Wales responded with a try of their own before Manu Tuilagi went over to seemingly end the contest. With George Ellis already in the sin bin, Tuilagi was then shown a controversial red for a tackle on George North . Wales had the chance to mount a comeback against the 13 men. Like the year before they managed to muster up two tries, however ultimately coming up short, unable to make up the deficit this time. In the end, a 33-30 score didn’t tell the entire story. It was, however, another good England performance to secure a Triple Crown. Their first Triple Crown in four years. Better news was still to come the following day. Scotland produced an impressive display against leaders France, ending French hopes of a Grand Slam. Throwing the Six Nations title race wide open once more.

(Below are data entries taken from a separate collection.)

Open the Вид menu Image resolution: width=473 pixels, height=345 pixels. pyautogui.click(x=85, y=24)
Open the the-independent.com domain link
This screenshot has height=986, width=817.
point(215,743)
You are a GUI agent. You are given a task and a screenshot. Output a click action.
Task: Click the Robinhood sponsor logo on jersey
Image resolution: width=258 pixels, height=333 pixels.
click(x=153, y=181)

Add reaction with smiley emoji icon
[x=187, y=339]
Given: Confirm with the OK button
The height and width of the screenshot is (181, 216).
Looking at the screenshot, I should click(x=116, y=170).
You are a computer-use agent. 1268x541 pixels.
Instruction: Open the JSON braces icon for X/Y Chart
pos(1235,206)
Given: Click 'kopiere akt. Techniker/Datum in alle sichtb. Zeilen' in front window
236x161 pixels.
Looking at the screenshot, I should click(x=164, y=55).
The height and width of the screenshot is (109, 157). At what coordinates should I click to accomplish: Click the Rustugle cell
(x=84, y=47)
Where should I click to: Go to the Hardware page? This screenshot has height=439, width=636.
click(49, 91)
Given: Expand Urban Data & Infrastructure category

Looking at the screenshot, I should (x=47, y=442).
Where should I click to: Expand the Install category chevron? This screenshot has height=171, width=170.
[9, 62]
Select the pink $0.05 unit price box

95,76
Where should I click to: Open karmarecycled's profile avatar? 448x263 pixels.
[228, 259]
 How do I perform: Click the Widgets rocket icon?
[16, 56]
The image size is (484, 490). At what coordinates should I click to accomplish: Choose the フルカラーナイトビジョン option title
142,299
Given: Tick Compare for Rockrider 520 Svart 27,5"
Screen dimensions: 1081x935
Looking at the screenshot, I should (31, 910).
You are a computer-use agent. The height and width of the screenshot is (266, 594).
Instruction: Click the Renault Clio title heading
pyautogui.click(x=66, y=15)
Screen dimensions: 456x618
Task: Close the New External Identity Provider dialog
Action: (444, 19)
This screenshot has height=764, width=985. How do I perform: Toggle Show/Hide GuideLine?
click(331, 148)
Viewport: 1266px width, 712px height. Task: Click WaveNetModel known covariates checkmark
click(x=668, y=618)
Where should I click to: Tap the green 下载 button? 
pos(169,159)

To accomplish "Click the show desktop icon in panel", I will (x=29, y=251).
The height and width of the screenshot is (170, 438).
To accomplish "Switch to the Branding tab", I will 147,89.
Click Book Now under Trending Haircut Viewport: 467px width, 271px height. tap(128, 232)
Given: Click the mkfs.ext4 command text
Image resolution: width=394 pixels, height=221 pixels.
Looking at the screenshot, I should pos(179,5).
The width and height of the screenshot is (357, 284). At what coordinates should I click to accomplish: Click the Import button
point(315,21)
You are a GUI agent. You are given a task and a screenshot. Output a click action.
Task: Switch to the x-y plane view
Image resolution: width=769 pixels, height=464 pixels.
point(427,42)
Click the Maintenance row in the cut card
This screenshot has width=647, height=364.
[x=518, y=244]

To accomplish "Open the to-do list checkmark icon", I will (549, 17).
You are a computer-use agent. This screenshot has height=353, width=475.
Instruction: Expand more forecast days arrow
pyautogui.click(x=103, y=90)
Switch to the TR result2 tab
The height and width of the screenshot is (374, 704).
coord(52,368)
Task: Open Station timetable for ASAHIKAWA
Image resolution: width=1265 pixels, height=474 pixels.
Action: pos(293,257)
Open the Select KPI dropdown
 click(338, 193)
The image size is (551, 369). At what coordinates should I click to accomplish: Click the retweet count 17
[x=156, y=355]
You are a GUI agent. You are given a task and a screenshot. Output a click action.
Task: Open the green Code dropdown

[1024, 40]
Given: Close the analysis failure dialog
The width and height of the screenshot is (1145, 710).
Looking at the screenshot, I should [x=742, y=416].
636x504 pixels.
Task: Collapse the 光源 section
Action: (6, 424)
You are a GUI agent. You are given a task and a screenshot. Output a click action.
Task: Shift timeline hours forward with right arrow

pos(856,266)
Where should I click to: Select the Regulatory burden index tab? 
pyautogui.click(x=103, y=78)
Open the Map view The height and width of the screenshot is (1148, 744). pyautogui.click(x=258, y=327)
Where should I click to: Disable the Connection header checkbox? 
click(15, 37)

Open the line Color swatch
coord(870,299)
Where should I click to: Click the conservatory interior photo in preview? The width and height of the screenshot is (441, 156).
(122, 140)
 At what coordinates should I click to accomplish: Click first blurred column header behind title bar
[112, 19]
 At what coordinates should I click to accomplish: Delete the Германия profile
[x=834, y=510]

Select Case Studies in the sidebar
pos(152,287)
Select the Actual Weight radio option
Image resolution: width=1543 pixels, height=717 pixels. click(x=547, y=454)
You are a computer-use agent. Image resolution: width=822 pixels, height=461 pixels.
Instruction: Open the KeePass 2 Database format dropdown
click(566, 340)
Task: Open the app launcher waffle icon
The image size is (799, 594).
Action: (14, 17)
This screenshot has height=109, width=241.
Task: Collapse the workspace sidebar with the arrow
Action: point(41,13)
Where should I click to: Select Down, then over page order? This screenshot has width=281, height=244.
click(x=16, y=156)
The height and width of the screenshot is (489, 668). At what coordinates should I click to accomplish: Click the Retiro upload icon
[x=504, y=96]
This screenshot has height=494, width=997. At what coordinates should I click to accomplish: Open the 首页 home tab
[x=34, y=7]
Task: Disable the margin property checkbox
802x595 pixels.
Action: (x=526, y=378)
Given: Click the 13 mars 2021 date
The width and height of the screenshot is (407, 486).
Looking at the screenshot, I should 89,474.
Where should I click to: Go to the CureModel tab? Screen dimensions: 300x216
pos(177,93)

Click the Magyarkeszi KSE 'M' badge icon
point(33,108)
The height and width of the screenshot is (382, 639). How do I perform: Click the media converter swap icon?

2020 Six Nations Champions

After a seven months break during the summer, it was announced that the remaining fixtures would be played in October. With three teams still in contention to win this years Championship and finish a tough year, in every sense of the word, on a high.

After securing a bonus point victory against Italy and neither Ireland or France getting the result they needed, England were finally crowned Six Nations Champions. The opening weekend defeat to France seems like a long time ago. Not just because it was literally 9 months ago either. The remaining fixtures, played without fans, certainly lacked the atmosphere that rugby fans have become accustomed to. The end of this campaign has been eerily quiet and unusual. Despite this, there is a sense of relief and gratitude that the competition was finally able to get its conclusion and with it, England can celebrate a victory that will certainly be remembered for a long time. This is how the 2020 Six Nations was won and no team will quite win it like this again.